Exercise task A: Summarize the forum excerpt in two sentences.
Exercise task B: In the records, update the lines starting at the one that contains "Viewport: 1456px width, 819px height." and ending at the one that contains "will (1002, 91)." by replacing "Toggle" with "Switch", leaving everything else unchanged. Return only those lines.

Extracted text:
:::::
She looks at Rexun, and gestures. 

"Lets head up to the rooms. I need a more detailed account from you about what happened here. What were you expecting to find...why you came...and what exactly took place. And...what is that amulet he's wearing?"


----------



## Dr Simon (Aug 13, 2013)

"This... I am not knowing," says Rexun. "It is not a dwarven thing, nor is blue skin of his followers. I have not seen dwarf like it." He takes a breath and stands up straighter. "Some months back, we are all contact with Fanjyr losing. We think maybe it is snows in pass, this happens. But come spring and no word. And then our scouts find man on borders of Zwergenberg, he is badly wounded being. He says he is with Warders of Midnight Sun, and is to tell our king that Fanjyr has been by evil creatures taken.

"King Eisenbart sends me to investigate, and I find dwarves here, I am that our allies have the keep re-taken thinking, but possibly they are of the Copper Dwarves. They spot me as I approach, so I am talking with them trying, but after they let me in they take my arms and armour and throw me in prison in cellar. This Haxmar comes from time to time to beat me, but he does not any questions ask." He frowns. "Sometimes he tells me that I will a poor sacrifice make. To what, I am not knowing. Tonight, before your men rescue me, he says I may live longer as he has a much better substitute found."
:::::
Recorded data:
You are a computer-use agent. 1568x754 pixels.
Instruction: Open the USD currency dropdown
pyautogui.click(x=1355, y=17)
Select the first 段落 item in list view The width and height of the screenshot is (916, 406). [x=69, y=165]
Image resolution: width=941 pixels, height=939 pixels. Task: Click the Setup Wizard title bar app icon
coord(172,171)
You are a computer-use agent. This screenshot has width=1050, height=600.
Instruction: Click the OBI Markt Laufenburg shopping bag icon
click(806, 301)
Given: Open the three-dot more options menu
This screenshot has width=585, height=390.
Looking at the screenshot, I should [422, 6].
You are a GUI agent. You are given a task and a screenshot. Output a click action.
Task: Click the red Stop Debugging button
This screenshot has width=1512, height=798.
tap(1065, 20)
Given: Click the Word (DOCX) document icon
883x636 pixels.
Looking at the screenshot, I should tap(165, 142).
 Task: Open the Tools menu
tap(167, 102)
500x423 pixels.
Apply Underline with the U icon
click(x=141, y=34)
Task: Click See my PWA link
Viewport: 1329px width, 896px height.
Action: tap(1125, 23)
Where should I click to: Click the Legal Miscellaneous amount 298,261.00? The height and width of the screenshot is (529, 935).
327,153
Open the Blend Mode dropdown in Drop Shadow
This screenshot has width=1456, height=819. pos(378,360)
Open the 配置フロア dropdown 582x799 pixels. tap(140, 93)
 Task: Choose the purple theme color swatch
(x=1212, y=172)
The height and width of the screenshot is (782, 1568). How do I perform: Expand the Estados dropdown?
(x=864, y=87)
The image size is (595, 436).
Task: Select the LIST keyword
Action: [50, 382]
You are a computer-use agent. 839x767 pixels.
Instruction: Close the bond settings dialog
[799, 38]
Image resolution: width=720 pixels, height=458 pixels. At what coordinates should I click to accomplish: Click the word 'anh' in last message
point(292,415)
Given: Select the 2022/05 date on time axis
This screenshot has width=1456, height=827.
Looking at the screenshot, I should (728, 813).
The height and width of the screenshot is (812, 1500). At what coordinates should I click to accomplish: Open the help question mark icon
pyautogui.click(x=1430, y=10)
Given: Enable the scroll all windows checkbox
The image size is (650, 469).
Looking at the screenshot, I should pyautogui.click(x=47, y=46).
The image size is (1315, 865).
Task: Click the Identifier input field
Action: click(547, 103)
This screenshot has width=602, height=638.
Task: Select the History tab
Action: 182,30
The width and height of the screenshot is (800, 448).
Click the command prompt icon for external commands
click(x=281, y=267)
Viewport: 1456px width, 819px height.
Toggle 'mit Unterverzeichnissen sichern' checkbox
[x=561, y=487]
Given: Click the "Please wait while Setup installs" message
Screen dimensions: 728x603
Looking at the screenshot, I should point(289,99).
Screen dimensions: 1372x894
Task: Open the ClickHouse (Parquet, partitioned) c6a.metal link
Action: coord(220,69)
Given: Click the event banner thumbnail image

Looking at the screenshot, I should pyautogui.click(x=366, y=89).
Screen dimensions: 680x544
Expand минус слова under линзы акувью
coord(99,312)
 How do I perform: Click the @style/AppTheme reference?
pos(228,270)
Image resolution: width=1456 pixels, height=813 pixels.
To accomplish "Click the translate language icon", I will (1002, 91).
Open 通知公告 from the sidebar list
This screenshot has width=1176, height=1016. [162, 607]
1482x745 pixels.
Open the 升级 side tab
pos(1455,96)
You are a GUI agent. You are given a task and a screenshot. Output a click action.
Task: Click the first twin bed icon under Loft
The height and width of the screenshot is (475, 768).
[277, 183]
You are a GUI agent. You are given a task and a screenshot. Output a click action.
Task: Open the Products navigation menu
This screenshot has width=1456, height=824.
:::::
Full solution A: A woman asks Rexun to go up to the rooms and give a detailed account of what he expected to find, why he came, what took place, and what the amulet is. Rexun says he does not know the amulet, then explains that after contact with Fanjyr was lost, King Eisenbart sent him to investigate, and the dwarves he found there took his arms and armour, imprisoned him in the cellar, and let Haxmar beat him and speak of sacrifice.

Full solution B:
Viewport: 1456px width, 819px height.
Switch 'mit Unterverzeichnissen sichern' checkbox
[x=561, y=487]
Given: Click the "Please wait while Setup installs" message
Screen dimensions: 728x603
Looking at the screenshot, I should point(289,99).
Screen dimensions: 1372x894
Task: Open the ClickHouse (Parquet, partitioned) c6a.metal link
Action: coord(220,69)
Given: Click the event banner thumbnail image

Looking at the screenshot, I should pyautogui.click(x=366, y=89).
Screen dimensions: 680x544
Expand минус слова under линзы акувью
coord(99,312)
 How do I perform: Click the @style/AppTheme reference?
pos(228,270)
Image resolution: width=1456 pixels, height=813 pixels.
To accomplish "Click the translate language icon", I will (1002, 91).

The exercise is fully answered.